#### 本文抜粋

------------------------------------------------------------

プリクラにピアス。乃南アサが描く、チャラい新米巡査の大人気ポリスコメディ
シリーズ化にもなり大人気の「新米巡査・高木聖大シリーズ」は、乃南アサの小説作品です。小説だから堅い内容なのでは?なんて思わないで下さい。警察手帳にプリクラを貼っていたり、仕事中にピアスをしていったりととにかくチャラい!警察志望動機も軽く、同期にも追い越され自暴自棄になりながらも”警察官”の職務に目覚めていく話で、若い方にも読みやすい小説です。
作者-乃南アサ
広告代理店勤務を経て、1988年に『幸福な朝食』で日本推理サスペンス大賞の優秀作を受賞しデビュー。1996年に『凍える牙』で第115回直木三十五賞を受賞。2011年に『地のはてから』で第6回中央公論文芸賞を受賞。2016年に『水曜日の凱歌』で第66回芸術選奨文部科学大臣賞受賞。他の作品に『花盗人』、『団欒』などがある。
出典: ja.wikipedia.org
シリーズ紹介
◆ボクの町(2001年12月発売 新潮文庫)
高木聖大、大卒23歳。ふられた彼女を見返してやるため、警察官になりました!
◆駆けこみ交番(2007年9月発売 新潮文庫)
着任早々大手柄! しかも運だけで。『ボクの町』の高木聖大巡査のずっこけ気味の大活躍。
◆いつか陽のあたる場所で(2010年2月発売 新潮文庫)
ズッコケ新米巡査のアイツも登場。
作者からのサービス
――『ボクの町』の主人公、高木聖大が芭子に思いを寄せるというサブストーリーもあります。
乃南 それはまあ、私の作品をいろいろお読みくださっている方へのサービスということで……。二人の結婚? ありえないです。警察官と結婚したら前歴を洗われるでしょうし(笑)。
「ボクの町」「駆けこみ交番」での主人公・高木聖大が、乃南アサの”芭子&綾香シリーズ”である「いつか陽のあたる場所で」に、作者からのサービスで登場しているので、高木シリーズファンには嬉しい内容となっています。
あらすじ・ストーリー-ボクの町
警視庁城西署・霞台駅交番に巡査見習いとして赴任した高木聖大は、警察手帳に元カノとのプリクラを貼り、それが上官にバレたことで叱られ、仕事中にピアスを付けて行ったことで市民から「ピアスを付けた警察官」と呼ばれるなど、今時の若い風貌の新米警察官見習いだった。仕事と言えば上司と一緒に自転車を漕ぎ、暑くて汗びっしょりでも事件・事故があれば寝る間も惜しみ、喧嘩・酔っ払い・道案内・落し物…そんな毎日が続いていた。とある住民からの依頼で自殺体を発見すると、その仕事の辛さを痛感した。聖大には彼女がいなかった。フラれたのだ。元はと言えば彼女にフラれたことがきっかけで警察官を志望した聖大。こんな志望動機と辛い仕事ないように自暴自棄になる聖大の同期・三浦が事件に巻き込まれひき逃げにあい、生死をさまよう重体になる。畜生、どうする?同期の無事を願いながら、必死に犯人を追う聖大の身に何かが起こる!

------------------------------------------------------------

#### 問題文 1
本文抜粋のインタビューで、作者は聖大と芭子の結婚を「ありえない」としている。その理由として作者が挙げていることを一、二文で説明せよ。
#### 問題文 2
本文抜粋のうち「広告代理店勤務を経て」で始まる段落を、主な事実を残して箇条書きに改めよ。
#### 問題文 3
本文抜粋をもとに、次の問いに答えよ。
(a) 『駆けこみ交番』は何年何月に発売されたか。
(b) 高木聖大が巡査見習いとして赴任したのはどこか。
(c) ひき逃げにあい重体になった聖大の同期は誰か。

------------------------------------------------------------

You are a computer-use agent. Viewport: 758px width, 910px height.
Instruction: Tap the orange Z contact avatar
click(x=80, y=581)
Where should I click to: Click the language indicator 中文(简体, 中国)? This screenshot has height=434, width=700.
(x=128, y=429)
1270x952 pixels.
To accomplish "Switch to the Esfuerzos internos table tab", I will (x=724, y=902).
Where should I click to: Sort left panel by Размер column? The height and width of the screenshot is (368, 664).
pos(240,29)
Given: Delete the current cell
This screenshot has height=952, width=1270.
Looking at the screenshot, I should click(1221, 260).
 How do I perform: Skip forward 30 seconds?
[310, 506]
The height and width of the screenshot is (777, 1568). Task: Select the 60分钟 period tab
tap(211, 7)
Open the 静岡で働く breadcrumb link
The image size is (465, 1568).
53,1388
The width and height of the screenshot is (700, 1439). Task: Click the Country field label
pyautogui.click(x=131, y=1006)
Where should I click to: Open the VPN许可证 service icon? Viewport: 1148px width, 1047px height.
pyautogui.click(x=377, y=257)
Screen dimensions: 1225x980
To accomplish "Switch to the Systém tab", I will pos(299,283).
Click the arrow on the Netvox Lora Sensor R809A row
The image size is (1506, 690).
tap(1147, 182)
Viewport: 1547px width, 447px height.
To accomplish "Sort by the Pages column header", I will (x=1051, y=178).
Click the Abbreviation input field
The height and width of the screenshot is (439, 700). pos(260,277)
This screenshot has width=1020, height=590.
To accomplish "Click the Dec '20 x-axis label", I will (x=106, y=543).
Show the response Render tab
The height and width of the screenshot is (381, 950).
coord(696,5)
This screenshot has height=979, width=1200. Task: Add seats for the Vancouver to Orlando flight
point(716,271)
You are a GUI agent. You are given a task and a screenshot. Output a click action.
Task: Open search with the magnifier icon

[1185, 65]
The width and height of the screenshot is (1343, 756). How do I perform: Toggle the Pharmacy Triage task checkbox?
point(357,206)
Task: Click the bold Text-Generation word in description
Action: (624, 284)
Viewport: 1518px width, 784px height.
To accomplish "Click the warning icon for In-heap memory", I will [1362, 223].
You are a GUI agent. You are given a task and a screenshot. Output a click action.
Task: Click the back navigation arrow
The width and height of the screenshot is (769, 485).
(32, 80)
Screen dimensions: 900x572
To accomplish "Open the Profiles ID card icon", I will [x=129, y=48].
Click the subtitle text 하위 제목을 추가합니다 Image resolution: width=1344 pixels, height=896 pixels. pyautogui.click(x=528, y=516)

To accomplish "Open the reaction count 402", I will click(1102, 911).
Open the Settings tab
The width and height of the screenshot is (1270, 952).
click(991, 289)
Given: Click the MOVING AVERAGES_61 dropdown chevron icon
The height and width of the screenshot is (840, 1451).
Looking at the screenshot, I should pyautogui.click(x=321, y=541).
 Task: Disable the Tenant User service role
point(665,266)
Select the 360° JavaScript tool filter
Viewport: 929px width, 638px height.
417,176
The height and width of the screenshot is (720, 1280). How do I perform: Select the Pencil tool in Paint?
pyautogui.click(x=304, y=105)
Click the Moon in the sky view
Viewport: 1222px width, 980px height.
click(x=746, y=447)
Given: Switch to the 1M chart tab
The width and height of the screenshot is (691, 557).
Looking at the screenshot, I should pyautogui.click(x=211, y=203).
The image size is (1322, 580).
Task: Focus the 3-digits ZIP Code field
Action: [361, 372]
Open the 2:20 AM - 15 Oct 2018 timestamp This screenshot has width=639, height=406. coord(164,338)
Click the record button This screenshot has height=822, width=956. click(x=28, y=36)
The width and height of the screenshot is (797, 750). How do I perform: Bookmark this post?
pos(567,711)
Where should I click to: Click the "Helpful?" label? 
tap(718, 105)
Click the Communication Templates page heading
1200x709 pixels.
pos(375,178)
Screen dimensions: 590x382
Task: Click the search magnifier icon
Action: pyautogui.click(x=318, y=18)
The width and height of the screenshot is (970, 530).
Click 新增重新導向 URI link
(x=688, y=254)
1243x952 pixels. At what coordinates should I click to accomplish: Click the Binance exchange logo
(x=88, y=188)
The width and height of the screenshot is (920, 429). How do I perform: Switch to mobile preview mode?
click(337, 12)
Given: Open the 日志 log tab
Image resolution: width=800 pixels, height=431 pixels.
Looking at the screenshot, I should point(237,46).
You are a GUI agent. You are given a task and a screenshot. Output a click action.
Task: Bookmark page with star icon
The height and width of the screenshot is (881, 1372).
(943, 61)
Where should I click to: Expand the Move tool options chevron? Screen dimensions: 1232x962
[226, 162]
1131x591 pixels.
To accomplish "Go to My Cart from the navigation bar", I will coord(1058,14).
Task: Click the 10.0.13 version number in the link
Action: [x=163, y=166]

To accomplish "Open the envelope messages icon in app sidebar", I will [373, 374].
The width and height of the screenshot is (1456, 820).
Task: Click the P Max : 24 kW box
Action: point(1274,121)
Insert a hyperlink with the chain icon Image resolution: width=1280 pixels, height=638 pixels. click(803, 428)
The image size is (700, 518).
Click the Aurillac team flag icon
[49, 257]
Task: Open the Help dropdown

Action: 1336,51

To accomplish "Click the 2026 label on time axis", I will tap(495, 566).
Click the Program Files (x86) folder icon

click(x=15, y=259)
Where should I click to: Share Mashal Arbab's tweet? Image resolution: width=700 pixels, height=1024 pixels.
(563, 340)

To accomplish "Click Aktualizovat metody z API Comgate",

------------------------------------------------------------

#### 正解 1
警察官と結婚すれば前歴を洗われるだろうから、というのが作者の挙げる理由だ。

#### 正解 2
- 広告代理店勤務を経て、1988年に『幸福な朝食』で日本推理サスペンス大賞の優秀作を受賞しデビュー
- 1996年、『凍える牙』で第115回直木三十五賞を受賞
- 2011年、『地のはてから』で第6回中央公論文芸賞を受賞
- 2016年、『水曜日の凱歌』で第66回芸術選奨文部科学大臣賞を受賞
- ほかの作品に『花盗人』『団欒』など

#### 正解 3
(a) 2007年9月
(b) 警視庁城西署・霞台駅交番
(c) 三浦